Are televised presidential debates fair and evocative of information truly useful to voters? Not necessarily.
But is there a more effective way to ferret out the best candidate for the coming election? Not that anybody has yet discovered.
The debates conducted by and broadcast on NBC June 26 and 27 are still being talked about as the best means yet to sort through a too-crowded field of Democratic presidential wannnabes.
Historically, debates have offered the best way to assess how one candidate compared with another. But two dozen others? Not exactly.
In the two-night special, 20 candidates shouted and squabbled for attention, and the stage couldn’t even accommodate everybody. Steve Bullock, Wayne Messam and Seth Moulton didn’t make the cut. (If you’ve never heard of those presidential hopefuls, you’re not alone.)
The Democratic National Committee, saddled with the responsibility of trimming the field to as manageable a format as possible, decided to allow only candidates who had accumulated at least 1 percent of voters in three separate polls or who had collected donations from 65,000 people from at least 20 states.
So the lineup for June 26 featured Elizabeth Warren, Cory Booker, Beto O’Rourke, Amy Klobuchar, Julian Castro, Bill de Blasio, John Delaney, Tulsi Gabbard, Tim Ryan and Jay Inslee; for June 27, Bernie Sanders, Kamala Harris, Joe Biden, Pete Buttigieg, Michael Bennet, Marianne Williamson, Eric Swalwell, Kirsten Gillibrand, Andrew Yang and John Hickenlooper.
Debates can be effective, of course. The first nationally televised presidential debate was in 1960, between Republican Richard Nixon and Democrat John Kennedy.

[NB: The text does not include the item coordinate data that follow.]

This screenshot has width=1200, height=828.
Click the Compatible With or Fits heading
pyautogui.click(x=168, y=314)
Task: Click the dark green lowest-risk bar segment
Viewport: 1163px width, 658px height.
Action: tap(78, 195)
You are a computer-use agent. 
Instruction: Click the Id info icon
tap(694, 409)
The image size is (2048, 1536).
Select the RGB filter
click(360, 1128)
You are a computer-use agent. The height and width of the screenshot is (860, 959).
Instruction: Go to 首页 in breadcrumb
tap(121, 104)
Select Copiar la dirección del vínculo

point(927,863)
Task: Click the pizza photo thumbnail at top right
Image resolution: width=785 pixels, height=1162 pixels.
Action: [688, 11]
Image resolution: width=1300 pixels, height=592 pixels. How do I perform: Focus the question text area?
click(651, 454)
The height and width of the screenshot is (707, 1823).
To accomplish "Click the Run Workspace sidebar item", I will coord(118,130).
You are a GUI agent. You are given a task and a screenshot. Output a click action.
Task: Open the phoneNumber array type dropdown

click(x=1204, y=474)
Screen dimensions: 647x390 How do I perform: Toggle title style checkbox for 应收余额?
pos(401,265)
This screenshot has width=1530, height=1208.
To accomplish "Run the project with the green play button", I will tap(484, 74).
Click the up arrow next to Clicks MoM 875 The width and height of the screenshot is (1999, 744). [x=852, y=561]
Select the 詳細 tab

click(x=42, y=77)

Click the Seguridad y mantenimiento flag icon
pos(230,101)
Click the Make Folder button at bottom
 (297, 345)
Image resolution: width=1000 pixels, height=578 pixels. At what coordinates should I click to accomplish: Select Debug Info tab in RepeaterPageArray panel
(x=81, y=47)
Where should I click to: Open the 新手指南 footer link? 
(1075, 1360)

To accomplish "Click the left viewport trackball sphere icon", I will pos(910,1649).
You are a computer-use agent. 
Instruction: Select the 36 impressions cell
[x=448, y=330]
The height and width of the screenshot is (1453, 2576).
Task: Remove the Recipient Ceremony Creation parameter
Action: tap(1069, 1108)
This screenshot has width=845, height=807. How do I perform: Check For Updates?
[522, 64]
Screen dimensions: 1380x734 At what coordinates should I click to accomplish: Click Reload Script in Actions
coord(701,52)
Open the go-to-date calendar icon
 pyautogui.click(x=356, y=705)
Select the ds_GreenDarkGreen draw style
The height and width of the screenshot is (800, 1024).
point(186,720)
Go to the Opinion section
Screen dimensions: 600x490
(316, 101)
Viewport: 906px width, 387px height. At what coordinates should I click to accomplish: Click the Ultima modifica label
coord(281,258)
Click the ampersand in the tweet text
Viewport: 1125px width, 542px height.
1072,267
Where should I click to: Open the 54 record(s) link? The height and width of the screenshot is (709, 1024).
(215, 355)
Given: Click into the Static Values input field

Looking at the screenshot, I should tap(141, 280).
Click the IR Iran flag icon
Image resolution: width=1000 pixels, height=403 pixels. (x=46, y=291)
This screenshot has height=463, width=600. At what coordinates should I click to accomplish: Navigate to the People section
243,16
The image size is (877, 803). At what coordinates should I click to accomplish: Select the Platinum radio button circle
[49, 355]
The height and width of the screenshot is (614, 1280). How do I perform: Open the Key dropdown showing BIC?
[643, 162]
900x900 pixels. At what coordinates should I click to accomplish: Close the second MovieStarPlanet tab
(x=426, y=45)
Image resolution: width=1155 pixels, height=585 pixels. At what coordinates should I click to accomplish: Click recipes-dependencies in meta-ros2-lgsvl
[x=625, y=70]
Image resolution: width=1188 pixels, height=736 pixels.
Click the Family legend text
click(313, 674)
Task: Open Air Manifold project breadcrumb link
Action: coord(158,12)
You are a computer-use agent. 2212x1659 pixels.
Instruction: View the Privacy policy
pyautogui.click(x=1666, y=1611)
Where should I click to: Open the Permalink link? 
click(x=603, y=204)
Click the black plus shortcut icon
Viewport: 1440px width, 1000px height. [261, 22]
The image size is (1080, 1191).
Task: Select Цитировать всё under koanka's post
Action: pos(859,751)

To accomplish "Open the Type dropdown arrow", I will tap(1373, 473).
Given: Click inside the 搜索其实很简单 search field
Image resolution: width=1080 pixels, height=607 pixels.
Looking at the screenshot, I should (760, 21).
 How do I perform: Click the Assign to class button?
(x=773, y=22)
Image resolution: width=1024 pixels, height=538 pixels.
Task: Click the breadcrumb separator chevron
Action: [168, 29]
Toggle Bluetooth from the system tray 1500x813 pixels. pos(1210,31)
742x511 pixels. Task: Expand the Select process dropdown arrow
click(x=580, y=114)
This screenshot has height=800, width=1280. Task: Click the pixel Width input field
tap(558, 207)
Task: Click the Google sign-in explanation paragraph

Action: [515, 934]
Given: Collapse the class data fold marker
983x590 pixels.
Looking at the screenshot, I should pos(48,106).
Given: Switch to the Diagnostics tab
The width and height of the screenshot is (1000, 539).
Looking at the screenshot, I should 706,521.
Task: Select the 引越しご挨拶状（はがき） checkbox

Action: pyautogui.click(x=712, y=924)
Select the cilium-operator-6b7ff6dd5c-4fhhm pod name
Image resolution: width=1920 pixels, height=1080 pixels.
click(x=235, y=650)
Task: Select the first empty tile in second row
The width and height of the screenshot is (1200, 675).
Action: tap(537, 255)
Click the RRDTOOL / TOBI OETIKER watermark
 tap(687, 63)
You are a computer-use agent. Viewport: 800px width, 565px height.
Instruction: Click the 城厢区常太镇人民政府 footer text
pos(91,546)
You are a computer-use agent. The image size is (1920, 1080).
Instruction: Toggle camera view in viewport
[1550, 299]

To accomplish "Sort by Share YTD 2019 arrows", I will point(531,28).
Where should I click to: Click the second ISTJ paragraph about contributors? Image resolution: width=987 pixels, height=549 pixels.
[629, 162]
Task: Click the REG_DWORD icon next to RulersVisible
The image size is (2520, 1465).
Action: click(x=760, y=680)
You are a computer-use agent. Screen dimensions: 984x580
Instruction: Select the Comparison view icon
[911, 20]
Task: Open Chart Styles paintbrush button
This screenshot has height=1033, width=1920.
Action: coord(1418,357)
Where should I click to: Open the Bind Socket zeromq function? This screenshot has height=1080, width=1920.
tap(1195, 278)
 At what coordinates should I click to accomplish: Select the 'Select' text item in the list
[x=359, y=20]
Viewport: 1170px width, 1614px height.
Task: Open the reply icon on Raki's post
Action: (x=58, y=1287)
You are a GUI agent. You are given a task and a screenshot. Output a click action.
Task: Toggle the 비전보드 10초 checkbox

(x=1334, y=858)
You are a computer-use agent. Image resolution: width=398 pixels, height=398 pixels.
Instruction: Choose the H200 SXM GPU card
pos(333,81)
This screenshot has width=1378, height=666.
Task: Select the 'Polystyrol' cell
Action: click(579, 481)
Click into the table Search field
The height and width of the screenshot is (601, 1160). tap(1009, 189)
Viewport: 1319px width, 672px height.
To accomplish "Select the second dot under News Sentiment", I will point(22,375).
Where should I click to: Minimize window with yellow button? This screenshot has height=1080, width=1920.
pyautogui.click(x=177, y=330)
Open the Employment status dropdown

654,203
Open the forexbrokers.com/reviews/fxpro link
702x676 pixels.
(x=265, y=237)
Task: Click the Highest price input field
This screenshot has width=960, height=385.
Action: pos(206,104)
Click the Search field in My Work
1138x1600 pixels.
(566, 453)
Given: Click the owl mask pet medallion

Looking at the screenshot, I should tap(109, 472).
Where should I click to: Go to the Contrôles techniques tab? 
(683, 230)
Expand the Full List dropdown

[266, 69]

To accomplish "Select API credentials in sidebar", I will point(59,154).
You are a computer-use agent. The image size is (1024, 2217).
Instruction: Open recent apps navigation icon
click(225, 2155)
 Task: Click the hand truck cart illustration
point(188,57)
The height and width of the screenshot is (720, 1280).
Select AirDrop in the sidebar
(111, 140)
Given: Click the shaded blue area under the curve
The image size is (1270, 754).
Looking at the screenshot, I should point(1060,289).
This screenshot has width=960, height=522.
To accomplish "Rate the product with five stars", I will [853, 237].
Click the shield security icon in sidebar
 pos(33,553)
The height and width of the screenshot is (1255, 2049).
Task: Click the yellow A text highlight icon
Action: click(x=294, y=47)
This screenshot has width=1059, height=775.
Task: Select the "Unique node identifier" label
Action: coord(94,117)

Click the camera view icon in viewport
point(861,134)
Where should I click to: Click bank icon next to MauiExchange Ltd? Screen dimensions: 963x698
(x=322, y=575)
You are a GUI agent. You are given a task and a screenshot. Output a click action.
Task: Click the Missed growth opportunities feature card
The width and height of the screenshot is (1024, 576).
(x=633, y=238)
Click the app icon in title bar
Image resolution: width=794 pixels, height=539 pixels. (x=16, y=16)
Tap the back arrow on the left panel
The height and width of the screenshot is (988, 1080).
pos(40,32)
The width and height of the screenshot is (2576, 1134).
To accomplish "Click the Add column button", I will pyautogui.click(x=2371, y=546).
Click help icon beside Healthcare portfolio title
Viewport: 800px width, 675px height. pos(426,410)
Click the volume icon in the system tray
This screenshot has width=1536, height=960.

More than 60 million people watched that debate, and polls indicated Kennedy as the clear winner. (Those who heard it on radio declared Nixon the winner, but TV revealed him as recovering from ill health, sweaty and not nearly as attractive as his opponent.)
In a two-person debate, opportunities to score with voters are abundant. But with 10 people fighting for time and recognition, those opportunities are severely diminished.
Candidates have only 1 minute to answer the question or questions given them, and those questions may or may not apply to their specific areas of concern in their campaign.
The candidate answering the question could find 60 seconds inadequate and keep talking over the moderator trying to interrupt, but that is done at the risk of appearing unyielding, intrusive and rude.
It is the same with anyone trying to respond to another’s answer. New York Sen. Kirsten Gillibrand overstepped in this regard several times. Some thought she made good points, while others found her offensive.
On the other hand, one of the acknowledged stars of the debate, California Sen. Harris, injected several key points and once even found an instantaneous lull during a brief brawl to remind her rivals that voters want to learn how to put food on their table, not watch a food fight.
We will see more debates as the campaign proceeds. They’re not perfect in illuminating each candidate. Unfortunately, they’re the best we have.